Unfortunately, it is very easy to fall into the trap of becoming fat and lazy for a while for both of you. Even though it is cold outside, it is still important for dogs (and their two-legged pals) to get daily exercise and a little bit of snow should not stop that from happening. The more exercise they get and the energy they burn, the better off the two of you will be. There are some seasonal precautions to be aware of before venturing out into the cold:
Dress for the cold
Layering can be just as important for puppies as it is for us humans. Dogs with short hair can chill easily which can result in them catching a cold, or even worse. Doggie jackets and sweaters serve a purpose (other than making your pet hate you!). A quick rule of thumb: if you are chilled going outside with only a light jacket on, your dog may be feeling the same way. Obviously, there are breeds that thrive in the arctic conditions. But if you cannot visualize your puppy running alongside Buck (the trained sled dog from the movie Call of the Wild) pulling a dogsled through the Yukon, you may want to invest in that quilted dog jacket.
When we go out into the snow, we often make sure we are wearing boots or are prepared to suffer the consequences. Protective paw-wear for puppies is also recommended. Some breeds, like Labradors, have webbed toes (I am not making this up!) and suffer from snow getting packed up between their toes. Talk about some frozen toe-jam. Another consideration is how quickly your dog can cut its feet on frozen shards of snow. If going off-trail presents this type of danger, booties are a good call.
Breathing Cold Air
Running in extreme cold presents dangers for both of you. Humans can easily cover their faces with a mask (and by now, we all have more experience with this than we may want). Dogs do not adapt well to wearing a mask – ask anyone who has ever tried to take their furry buddy scuba diving! Dogs with longer snouts have more time to warm the air when they inhale. This is not the case with their short-snouted brethren. There are few sights more disconcerting than seeing an American Bully dutifully jogging beside their clueless human while laboring to breathe through the icicles frozen to its muzzle.

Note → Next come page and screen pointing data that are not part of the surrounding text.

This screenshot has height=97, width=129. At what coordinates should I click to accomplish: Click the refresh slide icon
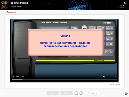click(76, 93)
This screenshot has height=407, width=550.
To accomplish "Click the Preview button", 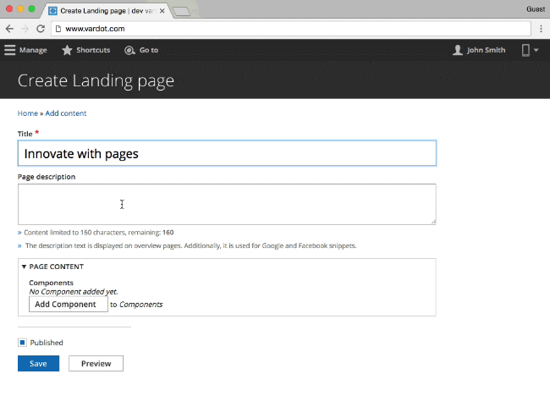I will click(x=96, y=364).
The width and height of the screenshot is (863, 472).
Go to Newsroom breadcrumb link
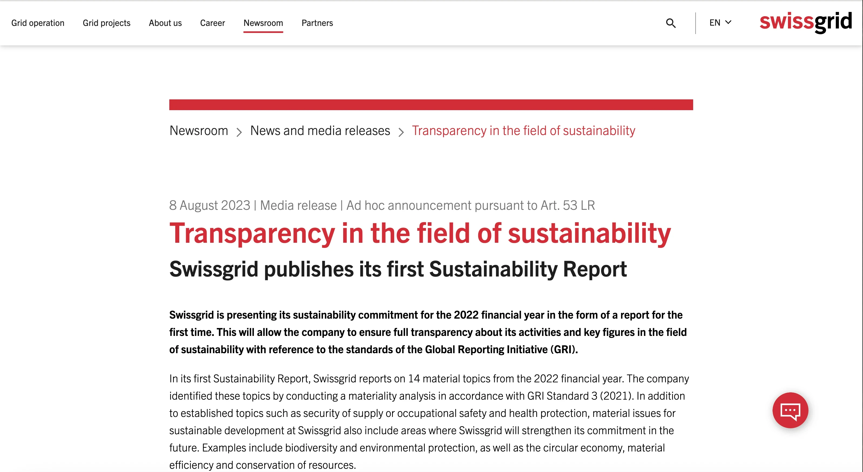[199, 131]
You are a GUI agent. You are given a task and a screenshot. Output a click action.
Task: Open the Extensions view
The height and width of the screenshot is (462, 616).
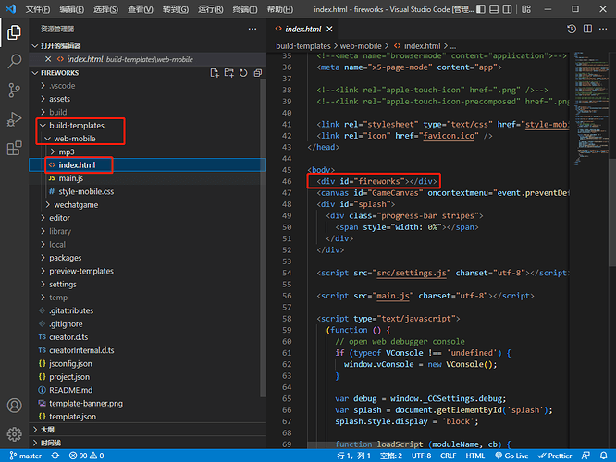(15, 147)
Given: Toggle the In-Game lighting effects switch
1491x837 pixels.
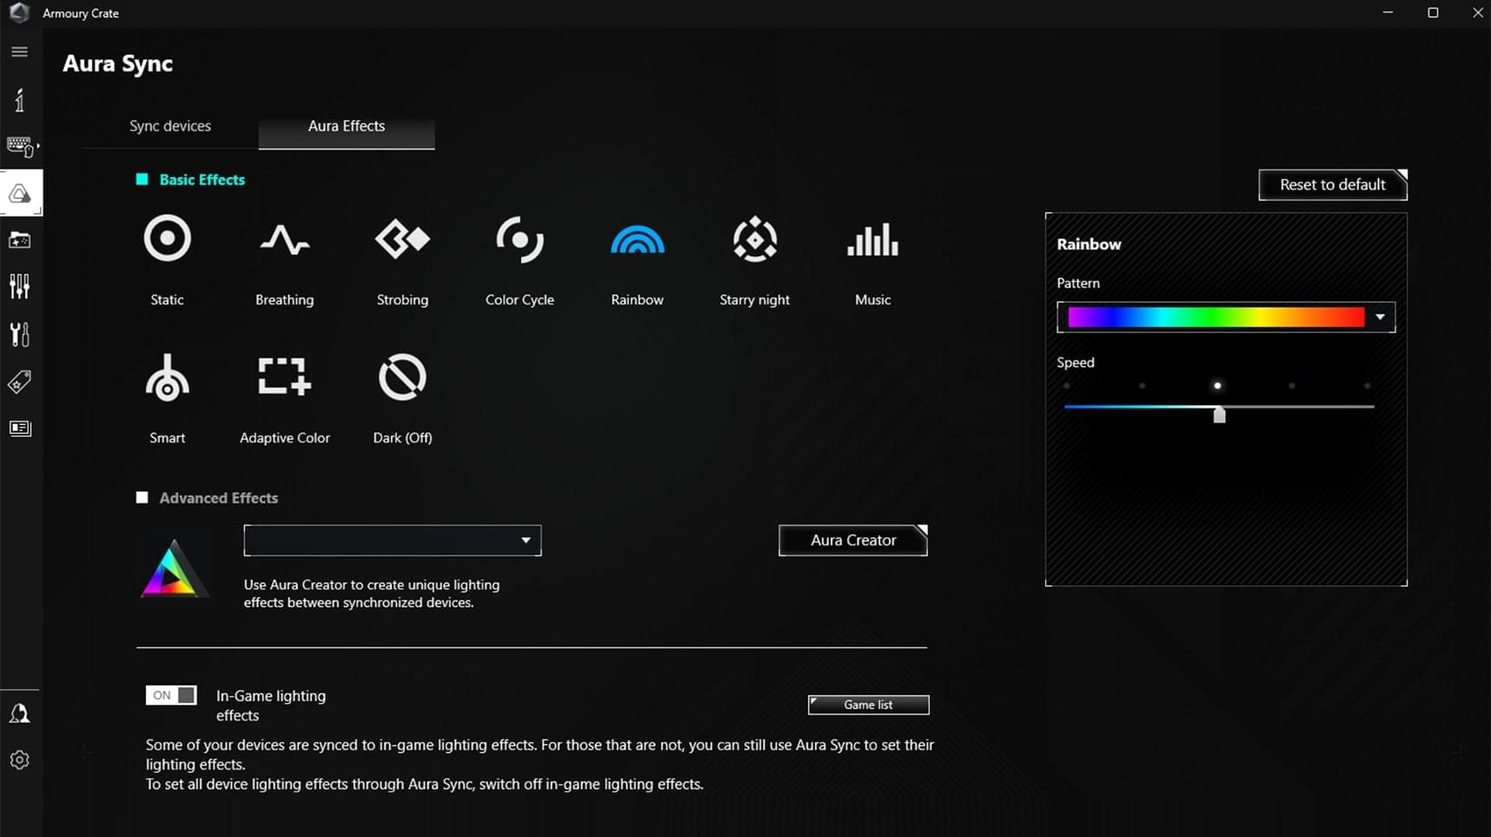Looking at the screenshot, I should pos(171,695).
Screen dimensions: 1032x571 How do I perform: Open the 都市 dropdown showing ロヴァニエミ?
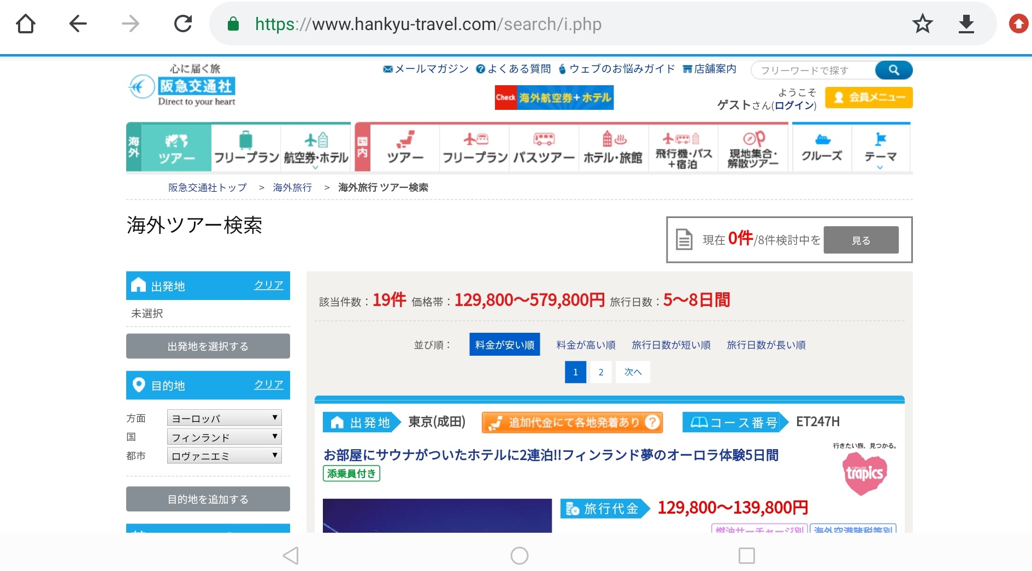pyautogui.click(x=224, y=456)
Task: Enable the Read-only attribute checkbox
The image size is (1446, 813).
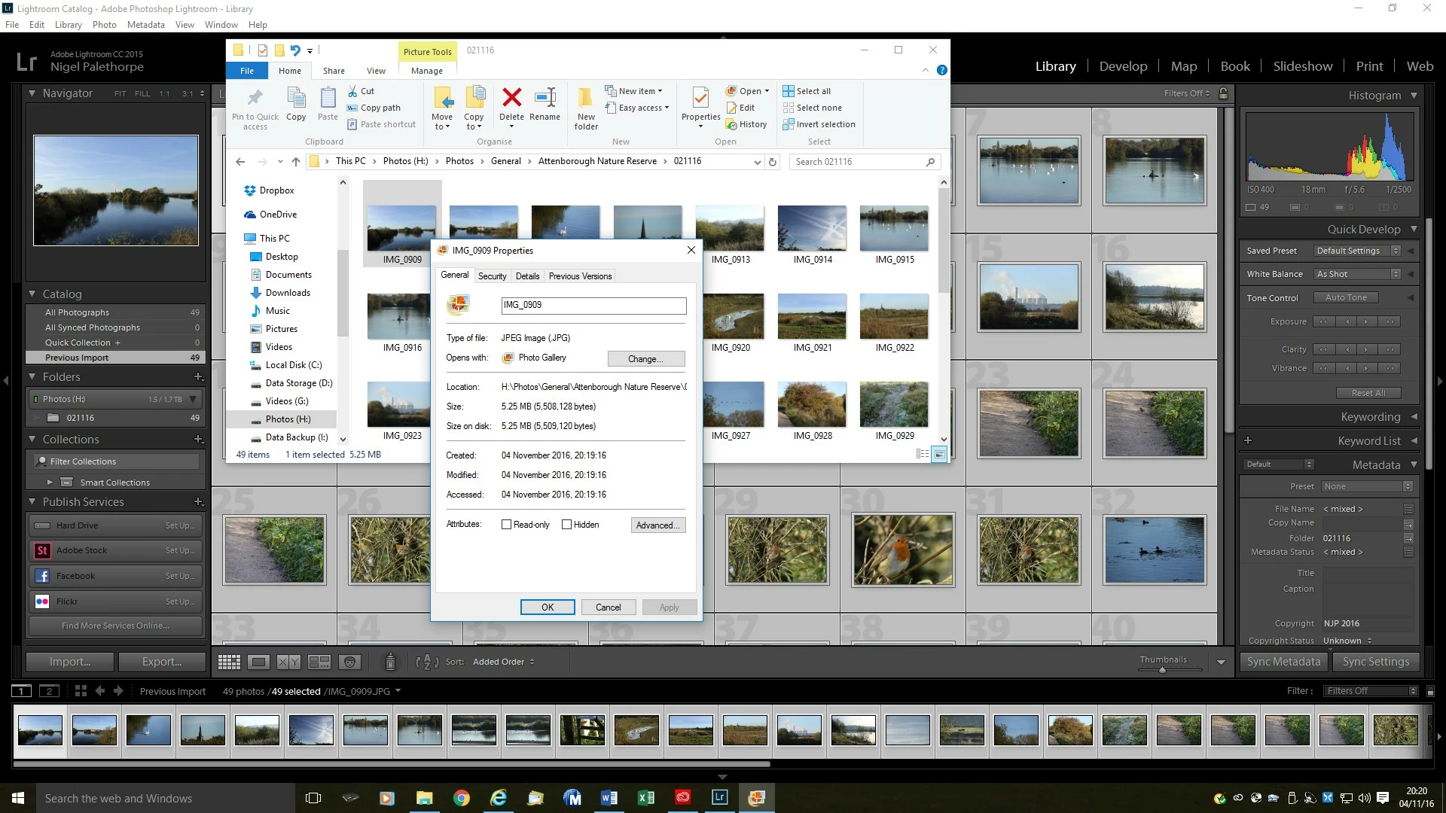Action: [x=506, y=525]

Really bright days can cause as much damage to your pup’s eyes as it does to yours. Limit outside times when the sun is very bright and causes glare from ice and snow.
Rabbit Poo Snacks
I don’t know why, but many dogs love eating rabbit droppings as if they were chocolate candies left by the Easter Bunny. Keep your dog away from dining on these gross treats. Not only will it give your buddy really, really bad breath, poo may also harbor many different types of parasites and other microscopic nasties. The easiest way to prevent Fido from scat snacking is to keep him or her on a leash and inspect what has caught your puppy’s attention.
Icy Paths. Steps, and Sidewalks
Icy walkways present a hazard to both of you while out on the evening stroll. Winter can literally change a walkable path overnight to an ice-encrusted gauntlet the next morning. Take your time while walking and both of you should wear appropriate footwear (boots and booties!).
Winter food requirements for dogs are different than the calories required for summer activity. Summertime is the season we play fetch, tug-of-war, and chase frisbees and are overall much more active than during the colder months. Pay attention to how much your fur baby is eating. Just like humans, dogs have difficulty losing that winter weight as they get older.
Now, get out there in the snow and start frolicking!
Doug Scherer is Wimmer Communities’ Property Manager at College Square Apartments. He’s been providing our residents great customer service since 2019. Doug enjoys exploring, foraging, and bushcraft in the great outdoors with his lab, Charlie.